◆ DATA:
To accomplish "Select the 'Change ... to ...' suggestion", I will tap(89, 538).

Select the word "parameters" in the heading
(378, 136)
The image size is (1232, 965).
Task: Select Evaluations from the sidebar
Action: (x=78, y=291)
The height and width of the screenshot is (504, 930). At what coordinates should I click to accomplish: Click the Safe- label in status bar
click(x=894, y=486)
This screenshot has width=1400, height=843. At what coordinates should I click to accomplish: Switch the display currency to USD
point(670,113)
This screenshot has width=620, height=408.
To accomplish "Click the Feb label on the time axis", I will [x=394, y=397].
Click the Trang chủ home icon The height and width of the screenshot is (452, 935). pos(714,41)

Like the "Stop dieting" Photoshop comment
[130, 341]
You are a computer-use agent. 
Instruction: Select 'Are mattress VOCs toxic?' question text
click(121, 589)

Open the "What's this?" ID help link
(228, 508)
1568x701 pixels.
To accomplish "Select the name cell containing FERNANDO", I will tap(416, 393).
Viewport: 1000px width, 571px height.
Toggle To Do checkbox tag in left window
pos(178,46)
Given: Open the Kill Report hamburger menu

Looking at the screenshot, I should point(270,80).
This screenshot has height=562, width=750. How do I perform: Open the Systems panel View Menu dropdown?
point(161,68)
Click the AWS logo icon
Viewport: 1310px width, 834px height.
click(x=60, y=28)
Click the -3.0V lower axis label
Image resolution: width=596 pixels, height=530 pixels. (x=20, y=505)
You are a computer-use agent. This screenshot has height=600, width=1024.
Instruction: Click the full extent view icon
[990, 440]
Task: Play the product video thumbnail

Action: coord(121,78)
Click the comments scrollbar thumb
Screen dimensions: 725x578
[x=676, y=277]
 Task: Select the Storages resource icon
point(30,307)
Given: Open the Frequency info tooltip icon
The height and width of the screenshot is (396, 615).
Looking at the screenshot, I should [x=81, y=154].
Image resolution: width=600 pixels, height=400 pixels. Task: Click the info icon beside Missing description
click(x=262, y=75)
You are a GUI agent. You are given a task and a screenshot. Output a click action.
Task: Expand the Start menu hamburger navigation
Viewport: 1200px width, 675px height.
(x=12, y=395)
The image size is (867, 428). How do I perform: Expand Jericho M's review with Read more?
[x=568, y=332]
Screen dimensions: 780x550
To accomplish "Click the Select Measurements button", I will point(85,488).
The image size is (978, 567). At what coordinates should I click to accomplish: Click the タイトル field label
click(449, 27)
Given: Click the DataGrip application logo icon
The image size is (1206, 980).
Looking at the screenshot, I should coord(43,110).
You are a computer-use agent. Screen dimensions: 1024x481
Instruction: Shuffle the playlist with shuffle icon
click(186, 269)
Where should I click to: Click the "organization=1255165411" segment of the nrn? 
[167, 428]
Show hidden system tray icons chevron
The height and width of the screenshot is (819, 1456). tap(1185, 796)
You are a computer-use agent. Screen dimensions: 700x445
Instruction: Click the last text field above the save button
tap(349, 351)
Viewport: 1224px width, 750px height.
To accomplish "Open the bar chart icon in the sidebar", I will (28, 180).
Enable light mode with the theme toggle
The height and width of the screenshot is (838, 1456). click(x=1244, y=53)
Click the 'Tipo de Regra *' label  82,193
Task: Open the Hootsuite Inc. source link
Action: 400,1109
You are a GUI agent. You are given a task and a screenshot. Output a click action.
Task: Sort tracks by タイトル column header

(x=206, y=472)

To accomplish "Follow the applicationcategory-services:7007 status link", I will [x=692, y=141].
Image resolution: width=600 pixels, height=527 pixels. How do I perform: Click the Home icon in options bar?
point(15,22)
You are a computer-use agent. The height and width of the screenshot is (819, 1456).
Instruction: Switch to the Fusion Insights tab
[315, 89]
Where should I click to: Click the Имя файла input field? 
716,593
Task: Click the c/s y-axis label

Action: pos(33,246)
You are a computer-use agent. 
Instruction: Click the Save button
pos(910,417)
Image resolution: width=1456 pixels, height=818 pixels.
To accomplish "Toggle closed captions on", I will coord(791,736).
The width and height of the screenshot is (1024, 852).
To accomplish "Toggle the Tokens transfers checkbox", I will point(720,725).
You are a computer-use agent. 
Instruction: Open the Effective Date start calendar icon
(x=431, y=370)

◆ PROBLEM: Render every line of the records above as a Markdown table with the columns No. and Text, numbering each line in sequence and omitting blank lines.

◆ EXPECTED ANSWER:
| No. | Text |
|---|---|
| 1 | To accomplish "Select the 'Change ... to ...' suggestion", I will tap(89, 538). |
| 2 | Select the word "parameters" in the heading |
| 3 | (378, 136) |
| 4 | The image size is (1232, 965). |
| 5 | Task: Select Evaluations from the sidebar |
| 6 | Action: (x=78, y=291) |
| 7 | The height and width of the screenshot is (504, 930). At what coordinates should I click to accomplish: Click the Safe- label in status bar |
| 8 | click(x=894, y=486) |
| 9 | This screenshot has width=1400, height=843. At what coordinates should I click to accomplish: Switch the display currency to USD |
| 10 | point(670,113) |
| 11 | This screenshot has width=620, height=408. |
| 12 | To accomplish "Click the Feb label on the time axis", I will [x=394, y=397]. |
| 13 | Click the Trang chủ home icon The height and width of the screenshot is (452, 935). pos(714,41) |
| 14 | Like the "Stop dieting" Photoshop comment |
| 15 | [130, 341] |
| 16 | You are a computer-use agent.  |
| 17 | Instruction: Select 'Are mattress VOCs toxic?' question text |
| 18 | click(121, 589) |
| 19 | Open the "What's this?" ID help link |
| 20 | (228, 508) |
| 21 | 1568x701 pixels. |
| 22 | To accomplish "Select the name cell containing FERNANDO", I will tap(416, 393). |
| 23 | Viewport: 1000px width, 571px height. |
| 24 | Toggle To Do checkbox tag in left window |
| 25 | pos(178,46) |
| 26 | Given: Open the Kill Report hamburger menu |
| 27 | Looking at the screenshot, I should point(270,80). |
| 28 | This screenshot has height=562, width=750. How do I perform: Open the Systems panel View Menu dropdown? |
| 29 | point(161,68) |
| 30 | Click the AWS logo icon |
| 31 | Viewport: 1310px width, 834px height. |
| 32 | click(x=60, y=28) |
| 33 | Click the -3.0V lower axis label |
| 34 | Image resolution: width=596 pixels, height=530 pixels. (x=20, y=505) |
| 35 | You are a computer-use agent. This screenshot has height=600, width=1024. |
| 36 | Instruction: Click the full extent view icon |
| 37 | [990, 440] |
| 38 | Task: Play the product video thumbnail |
| 39 | Action: coord(121,78) |
| 40 | Click the comments scrollbar thumb |
| 41 | Screen dimensions: 725x578 |
| 42 | [x=676, y=277] |
| 43 |  Task: Select the Storages resource icon |
| 44 | point(30,307) |
| 45 | Given: Open the Frequency info tooltip icon |
| 46 | The height and width of the screenshot is (396, 615). |
| 47 | Looking at the screenshot, I should [x=81, y=154]. |
| 48 | Image resolution: width=600 pixels, height=400 pixels. Task: Click the info icon beside Missing description |
| 49 | click(x=262, y=75) |
| 50 | You are a GUI agent. You are given a task and a screenshot. Output a click action. |
| 51 | Task: Expand the Start menu hamburger navigation |
| 52 | Viewport: 1200px width, 675px height. |
| 53 | (x=12, y=395) |
| 54 | The image size is (867, 428). How do I perform: Expand Jericho M's review with Read more? |
| 55 | [x=568, y=332] |
| 56 | Screen dimensions: 780x550 |
| 57 | To accomplish "Click the Select Measurements button", I will point(85,488). |
| 58 | The image size is (978, 567). At what coordinates should I click to accomplish: Click the タイトル field label |
| 59 | click(449, 27) |
| 60 | Given: Click the DataGrip application logo icon |
| 61 | The image size is (1206, 980). |
| 62 | Looking at the screenshot, I should coord(43,110). |
| 63 | You are a computer-use agent. Screen dimensions: 1024x481 |
| 64 | Instruction: Shuffle the playlist with shuffle icon |
| 65 | click(186, 269) |
| 66 | Where should I click to: Click the "organization=1255165411" segment of the nrn?  |
| 67 | [167, 428] |
| 68 | Show hidden system tray icons chevron |
| 69 | The height and width of the screenshot is (819, 1456). tap(1185, 796) |
| 70 | You are a computer-use agent. Screen dimensions: 700x445 |
| 71 | Instruction: Click the last text field above the save button |
| 72 | tap(349, 351) |
| 73 | Viewport: 1224px width, 750px height. |
| 74 | To accomplish "Open the bar chart icon in the sidebar", I will (28, 180). |
| 75 | Enable light mode with the theme toggle |
| 76 | The height and width of the screenshot is (838, 1456). click(x=1244, y=53) |
| 77 | Click the 'Tipo de Regra *' label  82,193 |
| 78 | Task: Open the Hootsuite Inc. source link |
| 79 | Action: 400,1109 |
| 80 | You are a GUI agent. You are given a task and a screenshot. Output a click action. |
| 81 | Task: Sort tracks by タイトル column header |
| 82 | (x=206, y=472) |
| 83 | To accomplish "Follow the applicationcategory-services:7007 status link", I will [x=692, y=141]. |
| 84 | Image resolution: width=600 pixels, height=527 pixels. How do I perform: Click the Home icon in options bar? |
| 85 | point(15,22) |
| 86 | You are a computer-use agent. The height and width of the screenshot is (819, 1456). |
| 87 | Instruction: Switch to the Fusion Insights tab |
| 88 | [315, 89] |
| 89 | Where should I click to: Click the Имя файла input field?  |
| 90 | 716,593 |
| 91 | Task: Click the c/s y-axis label |
| 92 | Action: pos(33,246) |
| 93 | You are a computer-use agent.  |
| 94 | Instruction: Click the Save button |
| 95 | pos(910,417) |
| 96 | Image resolution: width=1456 pixels, height=818 pixels. |
| 97 | To accomplish "Toggle closed captions on", I will coord(791,736). |
| 98 | The width and height of the screenshot is (1024, 852). |
| 99 | To accomplish "Toggle the Tokens transfers checkbox", I will point(720,725). |
| 100 | You are a computer-use agent.  |
| 101 | Instruction: Open the Effective Date start calendar icon |
| 102 | (x=431, y=370) |